O jornal me mandou voltar depressa. A República do Galeão não interessava mais: a cidade enlouquecia. Manhã ainda, multidões vagavam pelo centro. As caras, ou encharcadas de lágrimas ou enrijecidas de raiva. A "Tribuna da Imprensa" de Lacerda foi empastelada. A redação de "O Globo" foi atacada, carros do jornal foram destruídos, o "Jornal do Commercio" teve sua oficina invadida, vários dos 17 jornais foram alvos da massa. Lojas, portarias, ônibus, bondes, automóveis, carros da polícia em fuga, a Câmara dos Deputados e o Senado, as cercanias dos guarnecidos ministérios do Exército e da Marinha, tudo devia pagar pelo abandono em que Getúlio fora deixado por todos, e pela própria massa.
No dia 23, o Brasil estava endoidecido de ódio a Getúlio.

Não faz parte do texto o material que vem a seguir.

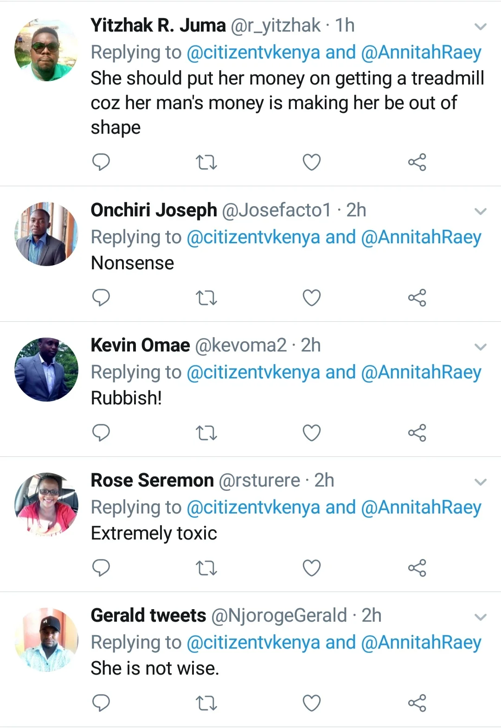
Task: Like Yitzhak R. Juma's tweet
Action: (311, 163)
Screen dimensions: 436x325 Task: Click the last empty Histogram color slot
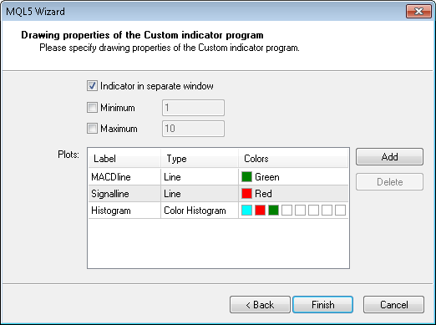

No dia 24, enlouquecido de paixão e saudade. Uma reversão assim súbita, generalizada e radical da opinião coletiva, de um extremo ao seu exato oposto, por certo é um fenômeno que não merecia o descaso dos pagos para pesquisar e estudar o Brasil.
Mais ainda porque são poucos a terem percebido, com o tempo, o que estava no substrato da convulsão. Sobretudo a Petrobras, mas também as muitas outras criações do governo, como o BNDE, contrapunham-se à situação de um país dócil ao capital estrangeiro das espoliações típicas da época, e seus associados nacionais. A campanha contrária, no meio militar até segregacionista, ainda hoje pode ser vista, por exemplo, no sentido acusatório dado a "nacionalista". O embaixador Adolf Berle Jr., contra Getúlio, abriu o caminho para o embaixador Lincoln Gordon, contra Jango. E os militares iniciaram em 1954 a marcha para 1964.